The Green Center for Systems Biology, University of Texas Southwestern Medical Center, Dallas, Texas 75390, USA.
The Lyda Hill Department of Bioinformatics, University of Texas Southwestern Medical Center, Dallas, Texas 75390, USA.
Cold Spring Harb Perspect Biol. 2024 Apr 1;16(4):a041463. doi: 10.1101/cshperspect.a041463.
Homologous protein sequences are wonderfully diverse, indicating many possible evolutionary "solutions" to the encoding of function. Consequently, one can construct statistical models of protein sequence by analyzing amino acid frequency across a large multiple sequence alignment. A central premise is that covariance between amino acid positions reflects coevolution due to a shared functional or biophysical constraint. In this review, we describe the implementation and discuss the advantages, limitations, and recent progress on two coevolution-based modeling approaches: (1) Potts models of protein sequence (direct coupling analysis [DCA]-like), and (2) the statistical coupling analysis (SCA). Each approach detects interesting features of protein sequence and structure-the former emphasizes local physical contacts throughout the structure, while the latter identifies larger evolutionarily coupled networks of residues. Recent advances in large-scale gene synthesis and high-throughput functional selection now motivate additional work to benchmark model performance across quantitative function prediction and de novo design tasks.

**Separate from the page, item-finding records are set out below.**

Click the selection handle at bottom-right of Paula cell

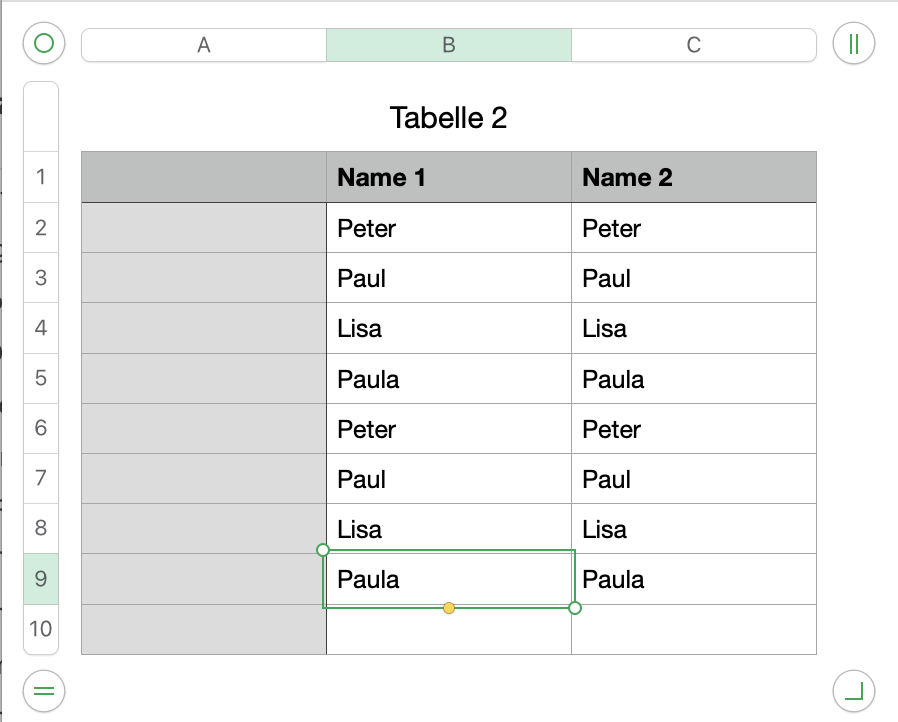575,608
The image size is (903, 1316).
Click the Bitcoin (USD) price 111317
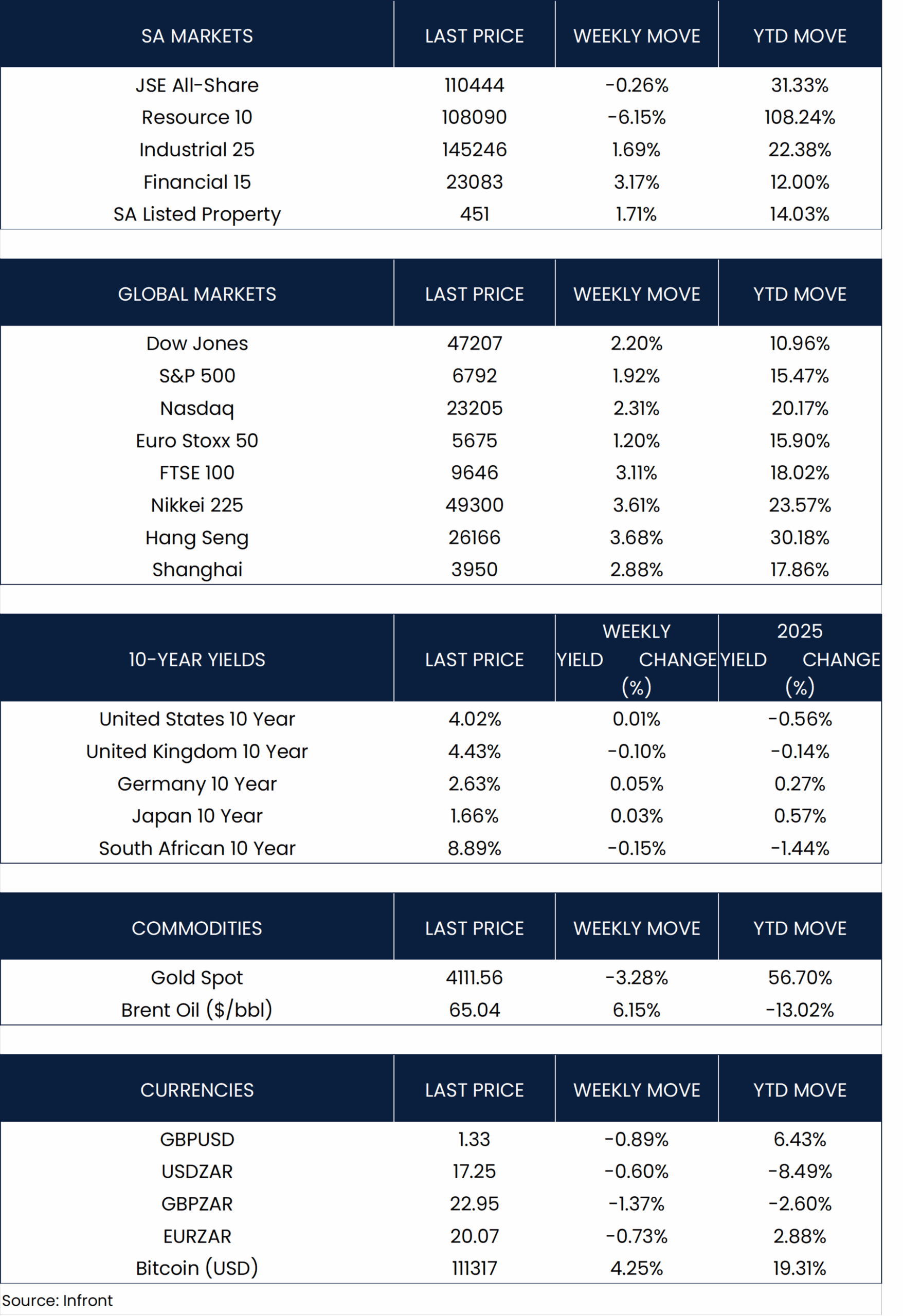474,1268
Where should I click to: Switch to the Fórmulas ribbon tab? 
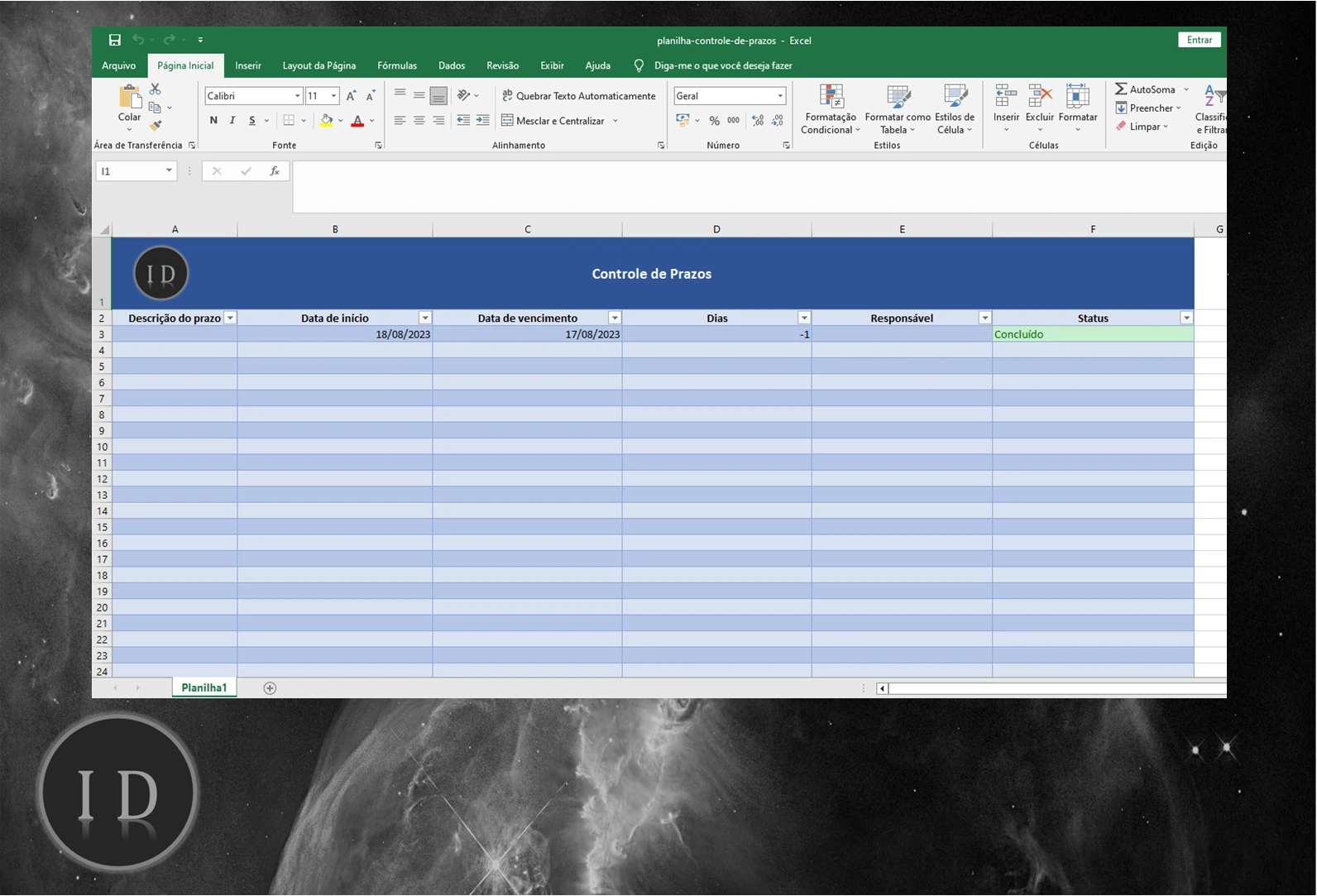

同源蛋白质序列非常多样化,这表明在功能编码方面可能存在许多不同的进化“解决方案”。因此,可以通过分析大量多重序列比对中的氨基酸频率来构建蛋白质序列的统计模型。一个核心前提是,氨基酸位置之间的协方差反映了由于共同的功能或物理限制而导致的共同进化。在这篇综述中,我们描述了两种基于共进化的建模方法的实现,并讨论了它们的优势、局限性和最新进展:(1)蛋白质序列的 Potts 模型(类似于直接耦合分析 [DCA]),以及(2)统计耦合分析(SCA)。每种方法都可以检测蛋白质序列和结构的有趣特征——前者强调整个结构中的局部物理接触,而后者则确定更大的进化相关残基网络。大规模基因合成和高通量功能选择的最新进展现在促使人们开展更多的工作,以便在定量功能预测和从头设计任务中对模型性能进行基准测试。